The single most important need for Christian families is a renewed
faith in the Holy Eucharist.
Christian Marriage and Selfless Love
Christ instituted the sacrament of marriage in order to restore
marriage to its monogamous position before the fall of our first
parents.
When some Pharisees came to test Jesus by asking Him: “Is it lawful
for a man to put away his wife for any reason?” Jesus answered and
said to them, “Have you not read that the Creator from the beginning
made them male and female, and said, ‘For this cause a man shall
leave his father and mother, and cleave to his wife, and the two
shall become one flesh’? Therefore now, they are no longer two, but
one flesh. What therefore God has joined together, let no man put
asunder.” (Matthew 19:3 6).
But Christ did not stop there. He not only told His followers that
marriage is a lifelong commitment that no human authority can
dissolve. He further commanded those who call themselves Christians
to love one another with such selfless charity as to be willing to
die for one another after the example of His own selfless love of
dying for us on the Cross.
This is Christian marriage as elevated by Him to the Sacrament of
Matrimony. It is a lifetime covenant between husband and wife, to
remain faithful to each other until death. It is also a lifelong
promise, made to God under oath, to love one another with selfless
charity, enduring patience, and whole hearted generosity. Even more,
it is a solemn vow to accept the children that God wants to send
them and educate their children for eternal life in Heaven with God.

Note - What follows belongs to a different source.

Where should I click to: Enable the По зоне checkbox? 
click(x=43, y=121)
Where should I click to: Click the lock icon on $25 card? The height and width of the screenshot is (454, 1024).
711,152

Since the time of Christ, there have been many breaks in Christian
unity. There have been many departures from the Catholic Church.
There have arisen numerous churches, calling themselves Christian.
Why the departures? The main single reason has been the
unwillingness to accept Christ's teaching on the indissolubility and
fruitfulness of Christian marriage, founded on selfless charity.
Need for Superhuman Strength
It takes no great intelligence to see that a faithful and
fruitful marriage requires superhuman strength. Change the word
“superhuman” to “supernatural” and we begin to see what we are
talking about.
Catholic Christianity is unique among the religions of the world,
whether ancient as among the Egyptians, Babylonians, Greeks and
Romans before Christ, or among the living religions of the human
race.
Catholic Christianity is unique in making demands on the morality of
its believers that are beyond human nature by itself to live up to.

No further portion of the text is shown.